Q. When we entered into a contract to purchase another house, we put in a contingency clause, which said that the "purchase of this house is contingent on our ability to get financing within 45 days from the date of the contract."

We made application to a savings and loan, and about 30 days later, they gave us a commitment. However, the commitment itself is contingent on our selling our present house before settlement.

We are in a dilemma. We hope to sell our own house, but there is no guarantee that it will be sold before we have to settle on our new house . . . What is the effect of our financing contingency?

A. Contingencies are quite customary in real estate contracts. Often, a clause will be inserted in a contract making it subject to some event. If the specified event does not occur, the buyer gets back the down payment, and the contract is null and void.

I suggest the following:

Talk to your savings and loan association immediately and attempt to have the additional contingency on the sale of your house removed.
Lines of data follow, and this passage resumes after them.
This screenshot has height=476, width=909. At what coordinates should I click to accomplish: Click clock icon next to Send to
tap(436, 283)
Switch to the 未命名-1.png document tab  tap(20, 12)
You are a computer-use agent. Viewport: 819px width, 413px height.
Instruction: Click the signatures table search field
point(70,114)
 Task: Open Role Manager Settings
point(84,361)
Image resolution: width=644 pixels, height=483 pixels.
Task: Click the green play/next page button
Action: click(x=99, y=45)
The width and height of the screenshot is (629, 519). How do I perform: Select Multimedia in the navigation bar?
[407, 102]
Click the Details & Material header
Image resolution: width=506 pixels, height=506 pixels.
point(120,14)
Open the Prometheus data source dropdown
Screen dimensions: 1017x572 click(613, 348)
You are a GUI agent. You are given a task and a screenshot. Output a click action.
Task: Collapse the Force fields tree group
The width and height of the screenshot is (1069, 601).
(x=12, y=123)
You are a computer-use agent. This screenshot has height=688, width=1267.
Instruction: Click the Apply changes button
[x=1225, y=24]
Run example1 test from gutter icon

Explore a bridge loan, to tide you over in the event you are unable to sell before settlement.

See if there is enough equity in your present house to obtain a second trust on an interim basis to give you the necessary cash to purchase your new house.

Talk to the seller directly. Let him know the situation; perhaps the settlement date can be postponed in the event your house has not yet sold.

If you are dealing with a real estate agent, ask about their "equity" program. Many real estate firms will be able to assist you with the "bridge" loan while you are trying to sell your house.